Following the completion of the railway, Azerbaijan will be able to reach Iran, Armenia and Nakhchivan uninterruptedly by train.
He added that Russia leans toward a platform of six countries in the region for peace in the Caucasus. “We expect similarly positive answers from Georgia and Armenia.”
The President has frequently called for a six-nation platform comprising Turkey, Russia, Iran, Azerbaijan, Georgia and Armenia for permanent peace, stability and cooperation in the region.
“This corridor will bring great advantages to Armenia. Similarly, it will also open opportunities for Azerbaijan. I believe that it will contribute to agriculture in the region,” he stated.
Furthermore, speaking on the recently signed Shusha declaration, the president said that it could be expanded.
On June 15, Ankara and Baku signed a declaration “on allied relations” aimed at deepening ties in several areas of cooperation, including security during a visit to Shusha, a city that Azerbaijan recaptured from Armenian occupational forces in last autumn’s conflict.

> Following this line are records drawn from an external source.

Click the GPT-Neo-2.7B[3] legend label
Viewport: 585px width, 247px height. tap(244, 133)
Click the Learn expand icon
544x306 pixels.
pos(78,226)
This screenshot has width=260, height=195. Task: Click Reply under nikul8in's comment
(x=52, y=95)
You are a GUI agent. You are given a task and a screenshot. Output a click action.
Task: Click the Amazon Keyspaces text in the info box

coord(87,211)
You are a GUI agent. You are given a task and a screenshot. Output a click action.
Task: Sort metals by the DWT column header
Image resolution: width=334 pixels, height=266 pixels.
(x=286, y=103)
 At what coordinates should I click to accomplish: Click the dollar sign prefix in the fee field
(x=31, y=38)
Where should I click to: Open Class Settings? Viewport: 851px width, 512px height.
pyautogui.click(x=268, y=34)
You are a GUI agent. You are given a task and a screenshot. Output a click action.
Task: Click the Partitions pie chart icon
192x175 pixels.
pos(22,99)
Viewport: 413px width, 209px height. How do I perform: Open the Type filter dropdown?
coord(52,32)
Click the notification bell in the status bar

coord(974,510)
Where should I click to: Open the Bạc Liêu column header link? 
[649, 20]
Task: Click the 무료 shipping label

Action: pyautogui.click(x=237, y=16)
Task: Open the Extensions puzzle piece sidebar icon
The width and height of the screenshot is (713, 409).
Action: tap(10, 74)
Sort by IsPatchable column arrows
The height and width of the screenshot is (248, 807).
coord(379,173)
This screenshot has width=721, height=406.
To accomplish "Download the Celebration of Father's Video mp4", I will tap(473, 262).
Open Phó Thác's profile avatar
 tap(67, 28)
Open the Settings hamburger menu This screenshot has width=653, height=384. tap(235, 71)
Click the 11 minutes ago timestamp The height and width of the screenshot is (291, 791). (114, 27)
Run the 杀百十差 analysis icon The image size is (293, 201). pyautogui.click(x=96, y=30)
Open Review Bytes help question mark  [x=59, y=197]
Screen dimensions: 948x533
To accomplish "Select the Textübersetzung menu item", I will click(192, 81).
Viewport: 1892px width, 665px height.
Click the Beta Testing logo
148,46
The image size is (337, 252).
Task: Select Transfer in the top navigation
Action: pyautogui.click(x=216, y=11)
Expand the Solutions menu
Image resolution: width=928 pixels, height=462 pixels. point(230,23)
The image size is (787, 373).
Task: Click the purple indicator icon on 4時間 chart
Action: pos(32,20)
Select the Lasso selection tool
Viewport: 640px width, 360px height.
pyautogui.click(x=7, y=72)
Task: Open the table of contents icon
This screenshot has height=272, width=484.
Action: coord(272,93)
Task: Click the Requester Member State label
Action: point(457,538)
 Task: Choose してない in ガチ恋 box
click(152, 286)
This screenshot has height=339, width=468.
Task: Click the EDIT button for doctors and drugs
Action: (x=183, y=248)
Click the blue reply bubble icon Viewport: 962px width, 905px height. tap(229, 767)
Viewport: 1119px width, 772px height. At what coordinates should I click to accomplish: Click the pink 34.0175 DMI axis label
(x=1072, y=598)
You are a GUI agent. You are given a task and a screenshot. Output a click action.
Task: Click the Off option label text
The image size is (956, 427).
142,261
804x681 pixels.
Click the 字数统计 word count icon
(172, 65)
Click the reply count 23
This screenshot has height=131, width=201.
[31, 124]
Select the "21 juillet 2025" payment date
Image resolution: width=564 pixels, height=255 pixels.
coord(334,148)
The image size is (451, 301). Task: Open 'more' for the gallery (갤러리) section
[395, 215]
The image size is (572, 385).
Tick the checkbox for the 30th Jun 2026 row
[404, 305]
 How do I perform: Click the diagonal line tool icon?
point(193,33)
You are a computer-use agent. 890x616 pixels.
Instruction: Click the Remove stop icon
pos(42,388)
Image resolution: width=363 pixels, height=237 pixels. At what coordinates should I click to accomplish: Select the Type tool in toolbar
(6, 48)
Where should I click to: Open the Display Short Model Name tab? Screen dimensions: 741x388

Erdoğan, the first foreign leader to visit Shusha after it was retaken by Azerbaijan, also promised to open a Turkish consulate in the city.
Both countries also pledged "to support each other in case of threat or attack by a third country on their independence or territorial integrity."
He stated that cooperation will also continue in the field of energy. “We have cooperation with Azerbaijan, especially in the Trans Anatolian Natural Gas Pipeline (TANAP) and the Trans Adriatic Pipeline (TAP),” Erdoğan said, indicating that besides these projects, both countries “could take steps in a new process.”
Turkey and Azerbaijan might cooperate in third countries including Libya, the president pointed out.